**What to produce:** Copy out the rows from the line with "Where should I click to: Click the GET" to the line with "[x=1063, y=67]", changing "header" to "title bar" wherever it appears and leaving everything else as it is.

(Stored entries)
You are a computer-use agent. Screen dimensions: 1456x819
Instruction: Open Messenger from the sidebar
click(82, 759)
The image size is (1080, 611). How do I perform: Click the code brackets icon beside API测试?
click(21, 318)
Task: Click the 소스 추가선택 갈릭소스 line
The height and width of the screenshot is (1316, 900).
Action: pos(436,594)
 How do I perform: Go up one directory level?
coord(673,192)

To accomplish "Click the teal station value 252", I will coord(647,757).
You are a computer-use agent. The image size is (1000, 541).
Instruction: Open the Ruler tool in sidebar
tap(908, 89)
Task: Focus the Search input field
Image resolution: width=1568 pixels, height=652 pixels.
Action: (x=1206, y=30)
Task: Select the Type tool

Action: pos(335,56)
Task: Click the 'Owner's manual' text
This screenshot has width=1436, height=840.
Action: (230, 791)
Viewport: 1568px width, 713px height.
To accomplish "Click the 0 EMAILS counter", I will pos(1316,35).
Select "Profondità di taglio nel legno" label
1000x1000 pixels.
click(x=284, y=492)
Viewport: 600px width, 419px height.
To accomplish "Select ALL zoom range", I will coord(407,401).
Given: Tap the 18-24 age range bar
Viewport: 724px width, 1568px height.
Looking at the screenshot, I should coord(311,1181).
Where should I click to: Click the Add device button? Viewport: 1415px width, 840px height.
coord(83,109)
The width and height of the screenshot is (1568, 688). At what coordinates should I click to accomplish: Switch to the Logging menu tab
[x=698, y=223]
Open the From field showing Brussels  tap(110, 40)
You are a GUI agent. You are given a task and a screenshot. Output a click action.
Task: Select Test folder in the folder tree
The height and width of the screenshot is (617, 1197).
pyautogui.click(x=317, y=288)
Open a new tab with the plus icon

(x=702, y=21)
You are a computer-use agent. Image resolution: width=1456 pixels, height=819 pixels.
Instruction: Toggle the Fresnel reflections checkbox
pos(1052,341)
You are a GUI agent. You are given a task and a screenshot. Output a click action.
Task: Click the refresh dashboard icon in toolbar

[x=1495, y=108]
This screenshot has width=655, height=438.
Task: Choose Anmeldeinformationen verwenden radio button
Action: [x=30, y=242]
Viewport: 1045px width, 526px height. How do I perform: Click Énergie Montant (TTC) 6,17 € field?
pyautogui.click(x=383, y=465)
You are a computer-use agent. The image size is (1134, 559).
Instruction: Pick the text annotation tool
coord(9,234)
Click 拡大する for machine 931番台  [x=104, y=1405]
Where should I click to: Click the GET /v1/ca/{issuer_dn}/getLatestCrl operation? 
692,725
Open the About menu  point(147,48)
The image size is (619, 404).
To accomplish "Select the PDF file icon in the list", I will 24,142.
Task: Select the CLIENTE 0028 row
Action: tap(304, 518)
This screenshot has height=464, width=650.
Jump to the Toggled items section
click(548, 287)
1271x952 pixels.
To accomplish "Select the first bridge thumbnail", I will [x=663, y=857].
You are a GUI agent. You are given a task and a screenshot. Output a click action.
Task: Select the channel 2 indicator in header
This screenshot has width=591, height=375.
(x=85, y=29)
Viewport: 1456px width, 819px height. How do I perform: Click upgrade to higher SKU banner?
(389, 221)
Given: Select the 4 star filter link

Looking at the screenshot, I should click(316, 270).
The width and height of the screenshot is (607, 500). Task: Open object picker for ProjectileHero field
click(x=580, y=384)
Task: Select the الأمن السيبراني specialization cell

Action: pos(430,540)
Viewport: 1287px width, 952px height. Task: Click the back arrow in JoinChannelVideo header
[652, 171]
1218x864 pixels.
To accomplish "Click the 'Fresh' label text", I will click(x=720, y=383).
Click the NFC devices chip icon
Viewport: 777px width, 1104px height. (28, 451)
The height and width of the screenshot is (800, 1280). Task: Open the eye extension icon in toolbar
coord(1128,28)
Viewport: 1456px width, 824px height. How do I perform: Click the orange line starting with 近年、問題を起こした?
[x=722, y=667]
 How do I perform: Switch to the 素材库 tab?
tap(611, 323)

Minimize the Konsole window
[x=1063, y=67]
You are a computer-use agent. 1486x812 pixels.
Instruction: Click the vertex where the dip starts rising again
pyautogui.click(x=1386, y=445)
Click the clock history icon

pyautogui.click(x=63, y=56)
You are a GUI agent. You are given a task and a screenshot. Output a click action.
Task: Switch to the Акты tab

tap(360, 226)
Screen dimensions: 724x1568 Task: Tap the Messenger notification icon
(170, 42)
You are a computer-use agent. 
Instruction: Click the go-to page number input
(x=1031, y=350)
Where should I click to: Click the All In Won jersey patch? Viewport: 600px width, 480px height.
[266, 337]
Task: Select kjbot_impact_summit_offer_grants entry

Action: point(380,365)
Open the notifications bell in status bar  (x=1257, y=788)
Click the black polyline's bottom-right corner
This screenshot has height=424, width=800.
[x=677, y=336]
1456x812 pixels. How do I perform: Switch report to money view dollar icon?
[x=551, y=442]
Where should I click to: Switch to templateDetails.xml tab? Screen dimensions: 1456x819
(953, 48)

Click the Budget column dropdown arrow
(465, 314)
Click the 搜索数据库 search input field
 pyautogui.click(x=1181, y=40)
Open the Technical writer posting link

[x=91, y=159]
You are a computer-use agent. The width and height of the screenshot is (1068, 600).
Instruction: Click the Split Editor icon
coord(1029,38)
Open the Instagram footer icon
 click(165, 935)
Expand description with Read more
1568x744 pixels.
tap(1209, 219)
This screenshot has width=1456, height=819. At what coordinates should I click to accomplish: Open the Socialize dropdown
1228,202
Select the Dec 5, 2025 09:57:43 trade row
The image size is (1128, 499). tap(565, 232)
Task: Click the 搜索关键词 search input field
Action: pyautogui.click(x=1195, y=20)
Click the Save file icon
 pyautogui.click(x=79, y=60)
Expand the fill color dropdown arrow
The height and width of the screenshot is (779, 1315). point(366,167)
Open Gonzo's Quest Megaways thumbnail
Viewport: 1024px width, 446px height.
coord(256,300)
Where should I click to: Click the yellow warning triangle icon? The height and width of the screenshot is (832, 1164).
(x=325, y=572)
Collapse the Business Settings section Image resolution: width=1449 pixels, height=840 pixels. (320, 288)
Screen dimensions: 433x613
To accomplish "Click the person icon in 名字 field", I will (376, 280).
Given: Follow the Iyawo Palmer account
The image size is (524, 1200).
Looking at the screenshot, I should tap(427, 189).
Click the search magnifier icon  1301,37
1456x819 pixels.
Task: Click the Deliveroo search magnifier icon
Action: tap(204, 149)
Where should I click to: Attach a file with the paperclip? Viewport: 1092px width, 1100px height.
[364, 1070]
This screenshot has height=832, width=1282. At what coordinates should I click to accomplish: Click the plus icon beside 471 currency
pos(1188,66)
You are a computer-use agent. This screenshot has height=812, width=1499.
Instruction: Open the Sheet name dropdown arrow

**Problem solution:**
Where should I click to: Click the GET /v1/ca/{issuer_dn}/getLatestCrl operation? 
692,725
Open the About menu  point(147,48)
The image size is (619, 404).
To accomplish "Select the PDF file icon in the list", I will 24,142.
Task: Select the CLIENTE 0028 row
Action: tap(304, 518)
This screenshot has height=464, width=650.
Jump to the Toggled items section
click(548, 287)
1271x952 pixels.
To accomplish "Select the first bridge thumbnail", I will [x=663, y=857].
You are a GUI agent. You are given a task and a screenshot. Output a click action.
Task: Select the channel 2 indicator in title bar
This screenshot has width=591, height=375.
(x=85, y=29)
Viewport: 1456px width, 819px height. How do I perform: Click upgrade to higher SKU banner?
(389, 221)
Given: Select the 4 star filter link

Looking at the screenshot, I should click(316, 270).
The width and height of the screenshot is (607, 500). Task: Open object picker for ProjectileHero field
click(x=580, y=384)
Task: Select the الأمن السيبراني specialization cell

Action: pos(430,540)
Viewport: 1287px width, 952px height. Task: Click the back arrow in JoinChannelVideo title bar
[652, 171]
1218x864 pixels.
To accomplish "Click the 'Fresh' label text", I will click(x=720, y=383).
Click the NFC devices chip icon
Viewport: 777px width, 1104px height. (28, 451)
The height and width of the screenshot is (800, 1280). Task: Open the eye extension icon in toolbar
coord(1128,28)
Viewport: 1456px width, 824px height. How do I perform: Click the orange line starting with 近年、問題を起こした?
[x=722, y=667]
 How do I perform: Switch to the 素材库 tab?
tap(611, 323)

Minimize the Konsole window
[x=1063, y=67]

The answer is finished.